- **Task statement**
Produce a word-for-word copy of the lines from the one that contains "The image size is (700, 616)." to the final line of the data below, with all pictures dropped.
•••••
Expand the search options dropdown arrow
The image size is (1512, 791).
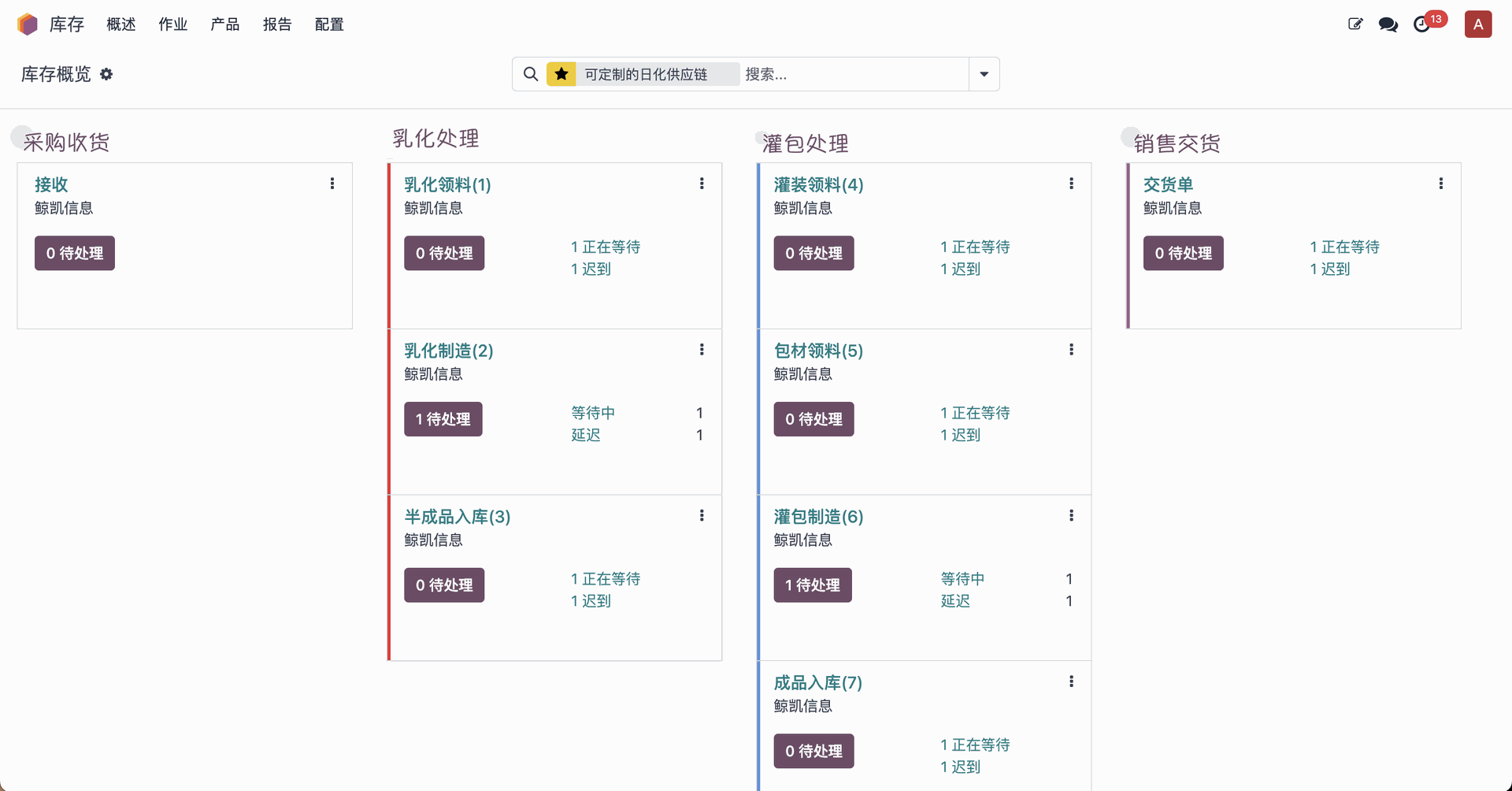coord(984,74)
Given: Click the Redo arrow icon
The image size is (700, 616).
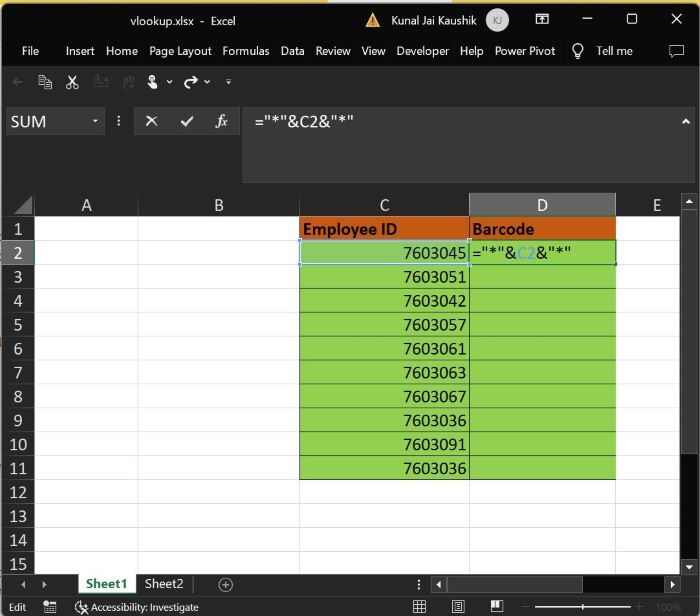Looking at the screenshot, I should coord(190,82).
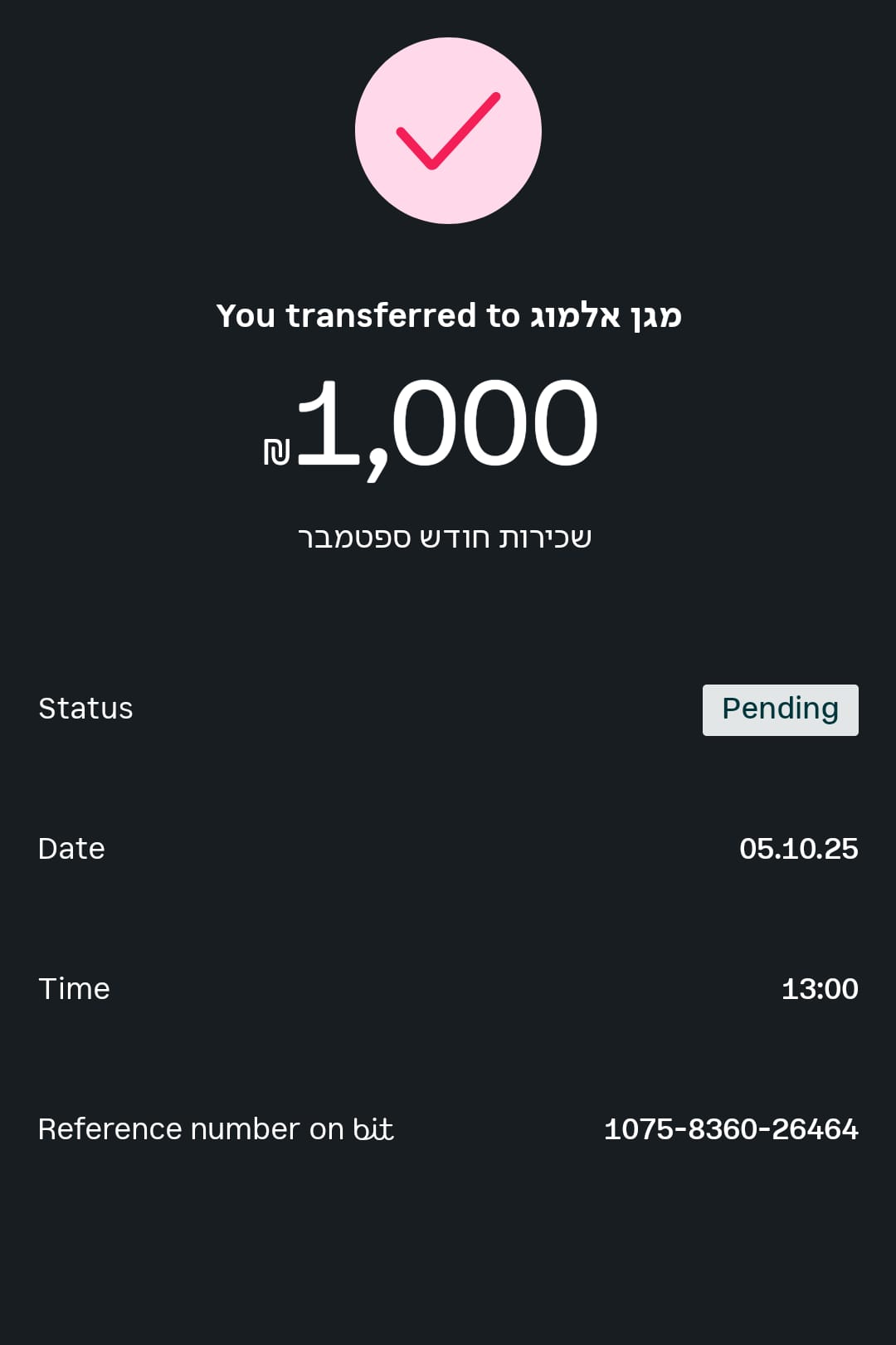Click the time value 13:00
This screenshot has width=896, height=1345.
[x=819, y=989]
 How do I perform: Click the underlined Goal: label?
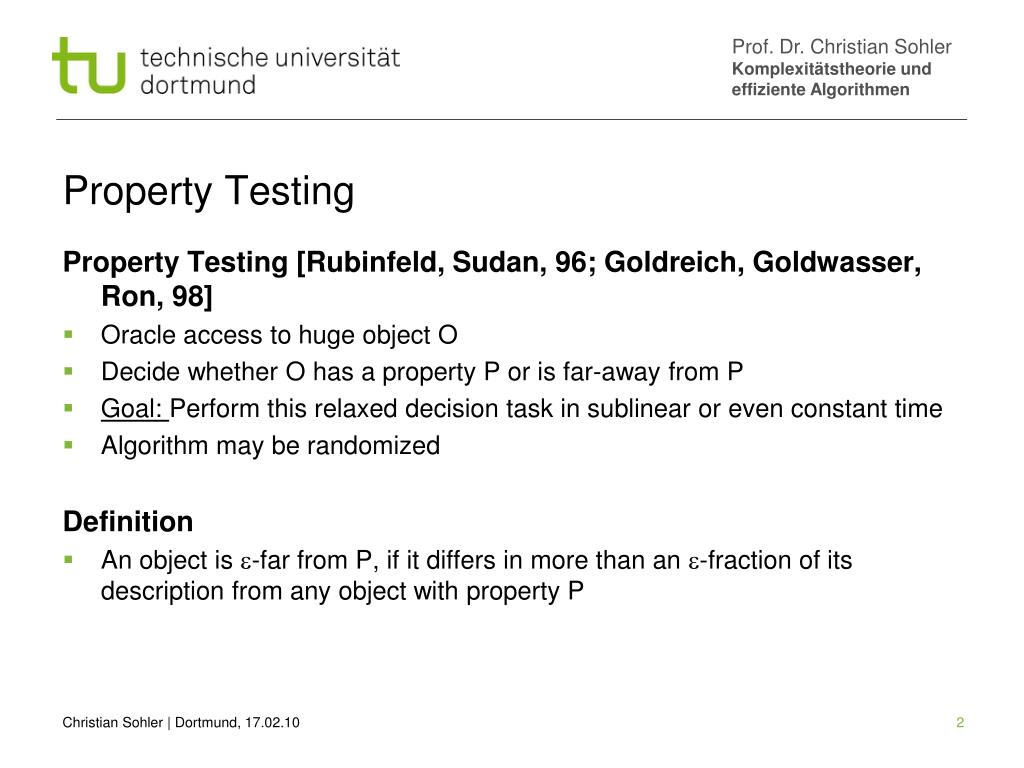pyautogui.click(x=134, y=409)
•••••
- **Result for this task**
The image size is (700, 616).
Looking at the screenshot, I should coord(190,82).
Click the time value 13:00
This screenshot has width=896, height=1345.
[x=819, y=989]
 How do I perform: Click the underlined Goal: label?
pyautogui.click(x=134, y=409)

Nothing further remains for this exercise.